Esta unidad en el protagonismo de individualistas y en la crítica a un sistema que no funciona, favorece la permuta de actores que pasan de lo cómico a lo excesivo sin perder atractivo de taquilla, pues su personalidad transciende a los personajes y lleva a la plena identificación de un público supranacional, que se enfrenta a los mismos problemas en una Europa que da sus primeros pasos de unión política. La gente va a ver la última película de una estrella, independientemente de que sea comedia, drama o tragedia; sin importarle a qué lado de la legalidad se encontrará su personaje. Frente a un star system hollywoodense anquilosado, las coproducciones europeas ofrecen un protagonismo variado a sus estrellas; lo que posibilita el que muchos actores yanquis busquen una nueva forma de reorientar sus carreras a este lado del Atlántico.
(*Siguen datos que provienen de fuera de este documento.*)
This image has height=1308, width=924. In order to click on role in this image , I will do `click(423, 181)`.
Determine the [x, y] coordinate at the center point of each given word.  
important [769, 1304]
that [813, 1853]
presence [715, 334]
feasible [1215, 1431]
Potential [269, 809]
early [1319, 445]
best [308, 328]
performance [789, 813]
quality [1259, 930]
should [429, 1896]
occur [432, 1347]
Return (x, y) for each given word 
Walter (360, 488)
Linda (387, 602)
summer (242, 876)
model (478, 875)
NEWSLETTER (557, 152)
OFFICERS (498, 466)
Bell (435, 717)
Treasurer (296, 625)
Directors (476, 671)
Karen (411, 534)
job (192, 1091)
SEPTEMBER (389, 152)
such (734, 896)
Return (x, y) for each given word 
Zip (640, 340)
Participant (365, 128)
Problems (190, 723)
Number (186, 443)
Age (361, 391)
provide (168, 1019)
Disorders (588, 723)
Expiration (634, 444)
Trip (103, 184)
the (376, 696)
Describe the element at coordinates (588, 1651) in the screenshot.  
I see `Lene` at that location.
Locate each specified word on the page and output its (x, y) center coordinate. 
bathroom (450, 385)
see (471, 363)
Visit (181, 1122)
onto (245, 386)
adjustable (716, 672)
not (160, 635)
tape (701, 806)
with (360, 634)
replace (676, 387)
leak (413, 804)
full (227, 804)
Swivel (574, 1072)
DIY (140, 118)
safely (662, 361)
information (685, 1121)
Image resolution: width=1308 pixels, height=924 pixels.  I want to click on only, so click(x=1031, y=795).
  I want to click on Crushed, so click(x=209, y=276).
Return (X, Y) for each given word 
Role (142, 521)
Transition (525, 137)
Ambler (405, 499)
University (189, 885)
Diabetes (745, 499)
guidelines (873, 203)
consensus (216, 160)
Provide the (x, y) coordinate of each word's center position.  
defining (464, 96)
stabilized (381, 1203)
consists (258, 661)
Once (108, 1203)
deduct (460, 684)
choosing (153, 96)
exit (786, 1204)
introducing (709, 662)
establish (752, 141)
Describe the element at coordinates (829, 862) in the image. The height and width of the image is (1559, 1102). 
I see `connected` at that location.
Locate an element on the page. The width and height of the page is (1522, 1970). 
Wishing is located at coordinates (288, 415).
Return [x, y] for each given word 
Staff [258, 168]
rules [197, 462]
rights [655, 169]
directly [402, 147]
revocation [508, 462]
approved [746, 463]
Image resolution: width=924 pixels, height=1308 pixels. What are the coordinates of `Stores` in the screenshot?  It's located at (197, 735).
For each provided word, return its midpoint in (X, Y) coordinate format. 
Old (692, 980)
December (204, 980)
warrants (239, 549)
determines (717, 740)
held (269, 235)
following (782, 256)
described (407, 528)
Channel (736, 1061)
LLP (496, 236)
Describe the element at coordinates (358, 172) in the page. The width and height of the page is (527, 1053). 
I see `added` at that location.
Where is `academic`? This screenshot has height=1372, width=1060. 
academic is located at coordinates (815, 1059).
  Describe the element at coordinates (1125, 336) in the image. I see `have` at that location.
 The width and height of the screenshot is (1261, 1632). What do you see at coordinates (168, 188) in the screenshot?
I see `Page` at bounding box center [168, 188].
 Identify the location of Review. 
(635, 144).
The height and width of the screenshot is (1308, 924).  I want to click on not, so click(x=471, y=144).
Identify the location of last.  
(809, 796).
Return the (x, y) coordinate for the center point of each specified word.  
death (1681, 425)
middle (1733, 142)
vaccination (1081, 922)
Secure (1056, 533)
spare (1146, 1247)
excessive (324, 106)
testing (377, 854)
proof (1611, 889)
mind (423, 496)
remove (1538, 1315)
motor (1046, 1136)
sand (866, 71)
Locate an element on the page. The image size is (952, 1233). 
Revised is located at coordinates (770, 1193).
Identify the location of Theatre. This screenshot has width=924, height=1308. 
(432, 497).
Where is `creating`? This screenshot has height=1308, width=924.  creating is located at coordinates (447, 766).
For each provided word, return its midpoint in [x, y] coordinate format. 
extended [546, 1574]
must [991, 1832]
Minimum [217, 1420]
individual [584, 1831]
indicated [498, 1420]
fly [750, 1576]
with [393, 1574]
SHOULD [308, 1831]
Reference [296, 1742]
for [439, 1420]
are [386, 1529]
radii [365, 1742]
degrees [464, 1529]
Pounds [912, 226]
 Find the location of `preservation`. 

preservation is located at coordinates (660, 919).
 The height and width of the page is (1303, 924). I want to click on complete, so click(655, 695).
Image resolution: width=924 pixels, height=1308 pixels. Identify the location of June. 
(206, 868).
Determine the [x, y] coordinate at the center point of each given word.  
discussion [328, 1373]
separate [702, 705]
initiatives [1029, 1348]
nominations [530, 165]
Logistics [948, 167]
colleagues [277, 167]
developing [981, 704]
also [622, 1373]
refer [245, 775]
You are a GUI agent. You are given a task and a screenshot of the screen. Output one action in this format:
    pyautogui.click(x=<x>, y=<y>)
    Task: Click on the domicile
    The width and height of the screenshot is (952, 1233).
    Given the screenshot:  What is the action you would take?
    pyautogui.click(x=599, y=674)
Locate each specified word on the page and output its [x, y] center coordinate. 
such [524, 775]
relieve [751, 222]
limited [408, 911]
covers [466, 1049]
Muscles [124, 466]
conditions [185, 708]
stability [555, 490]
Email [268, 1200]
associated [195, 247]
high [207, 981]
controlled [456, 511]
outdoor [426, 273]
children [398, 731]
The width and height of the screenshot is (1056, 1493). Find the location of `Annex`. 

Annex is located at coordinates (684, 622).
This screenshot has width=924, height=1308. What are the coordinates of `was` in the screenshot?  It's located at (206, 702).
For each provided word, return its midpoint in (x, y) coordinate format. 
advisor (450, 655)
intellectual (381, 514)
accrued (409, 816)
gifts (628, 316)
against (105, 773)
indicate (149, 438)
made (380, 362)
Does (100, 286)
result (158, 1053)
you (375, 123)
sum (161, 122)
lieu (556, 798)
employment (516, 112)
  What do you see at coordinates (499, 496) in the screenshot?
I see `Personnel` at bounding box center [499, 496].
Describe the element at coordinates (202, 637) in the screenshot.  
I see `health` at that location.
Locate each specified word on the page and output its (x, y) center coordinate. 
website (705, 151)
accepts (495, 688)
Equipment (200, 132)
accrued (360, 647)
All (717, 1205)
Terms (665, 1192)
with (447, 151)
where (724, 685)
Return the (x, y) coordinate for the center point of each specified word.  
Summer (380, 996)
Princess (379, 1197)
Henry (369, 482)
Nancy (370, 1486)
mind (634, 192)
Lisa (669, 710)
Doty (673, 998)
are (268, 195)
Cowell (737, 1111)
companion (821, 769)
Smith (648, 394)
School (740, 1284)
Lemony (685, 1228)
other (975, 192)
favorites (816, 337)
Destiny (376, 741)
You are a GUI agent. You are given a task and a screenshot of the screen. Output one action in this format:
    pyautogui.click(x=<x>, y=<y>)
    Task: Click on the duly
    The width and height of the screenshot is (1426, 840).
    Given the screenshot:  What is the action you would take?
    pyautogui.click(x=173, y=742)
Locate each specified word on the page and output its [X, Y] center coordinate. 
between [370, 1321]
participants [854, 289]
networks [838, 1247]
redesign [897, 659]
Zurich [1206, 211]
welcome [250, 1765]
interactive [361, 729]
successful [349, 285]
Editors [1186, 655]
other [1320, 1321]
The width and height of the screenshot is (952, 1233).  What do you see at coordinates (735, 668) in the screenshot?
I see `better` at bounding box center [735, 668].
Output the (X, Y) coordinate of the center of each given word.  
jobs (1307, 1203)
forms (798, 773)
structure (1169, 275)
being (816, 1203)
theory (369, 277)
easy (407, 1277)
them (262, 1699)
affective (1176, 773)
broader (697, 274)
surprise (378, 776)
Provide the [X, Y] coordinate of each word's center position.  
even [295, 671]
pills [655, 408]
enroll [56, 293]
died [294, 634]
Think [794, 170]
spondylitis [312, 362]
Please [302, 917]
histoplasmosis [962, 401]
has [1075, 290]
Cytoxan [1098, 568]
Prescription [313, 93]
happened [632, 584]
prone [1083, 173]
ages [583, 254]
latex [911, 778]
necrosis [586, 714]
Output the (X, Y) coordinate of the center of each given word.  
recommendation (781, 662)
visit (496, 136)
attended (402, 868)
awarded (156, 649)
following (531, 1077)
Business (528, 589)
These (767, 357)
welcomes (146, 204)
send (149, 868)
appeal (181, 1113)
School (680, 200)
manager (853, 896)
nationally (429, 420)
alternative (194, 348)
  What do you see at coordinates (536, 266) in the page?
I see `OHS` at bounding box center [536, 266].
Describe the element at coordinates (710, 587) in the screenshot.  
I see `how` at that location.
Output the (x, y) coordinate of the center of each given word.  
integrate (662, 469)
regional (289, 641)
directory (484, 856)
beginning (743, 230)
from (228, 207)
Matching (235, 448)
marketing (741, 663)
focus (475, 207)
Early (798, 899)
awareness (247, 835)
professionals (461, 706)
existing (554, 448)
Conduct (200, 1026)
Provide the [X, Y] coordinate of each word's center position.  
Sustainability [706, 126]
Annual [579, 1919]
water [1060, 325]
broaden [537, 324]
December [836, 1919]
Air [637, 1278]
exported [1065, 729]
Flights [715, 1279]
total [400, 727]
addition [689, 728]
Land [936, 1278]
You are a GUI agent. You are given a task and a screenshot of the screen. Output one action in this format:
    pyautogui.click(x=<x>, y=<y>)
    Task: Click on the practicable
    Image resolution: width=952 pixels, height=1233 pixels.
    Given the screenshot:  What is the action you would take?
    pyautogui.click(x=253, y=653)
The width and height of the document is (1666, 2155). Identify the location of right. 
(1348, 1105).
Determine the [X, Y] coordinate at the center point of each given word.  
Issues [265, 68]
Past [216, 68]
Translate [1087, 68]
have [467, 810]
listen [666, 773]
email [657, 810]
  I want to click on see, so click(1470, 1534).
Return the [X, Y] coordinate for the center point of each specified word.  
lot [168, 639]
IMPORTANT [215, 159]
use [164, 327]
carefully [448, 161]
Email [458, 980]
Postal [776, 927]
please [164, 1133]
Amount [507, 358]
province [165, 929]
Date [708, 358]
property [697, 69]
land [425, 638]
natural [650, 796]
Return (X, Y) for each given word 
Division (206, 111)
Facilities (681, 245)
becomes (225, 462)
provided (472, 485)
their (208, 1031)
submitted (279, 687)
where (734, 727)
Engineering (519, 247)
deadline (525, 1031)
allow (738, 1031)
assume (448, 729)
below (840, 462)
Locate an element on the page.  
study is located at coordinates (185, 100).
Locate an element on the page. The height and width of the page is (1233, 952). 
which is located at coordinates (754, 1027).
Y en lo que respecta a una crítica al sistema, más o menos disimulada, fijémonos en la figura de La Policía, mostrada habitualmente como un ente ineficaz o corrupto. Da lo mismo que nos encontremos ante el oficial encarnado por Franco Nero en Confesiones de un comisario (1970, Damiano Damiani) que dada la corrupción política opta por la ilegalidad, que frente al gendarme de Saint-Tropez encarnado repetidamente por Luis de Funés, quien para combatir la moral relajada de los turistas opta por la hilaridad. En ambos casos, sus superiores serán su enemigo real.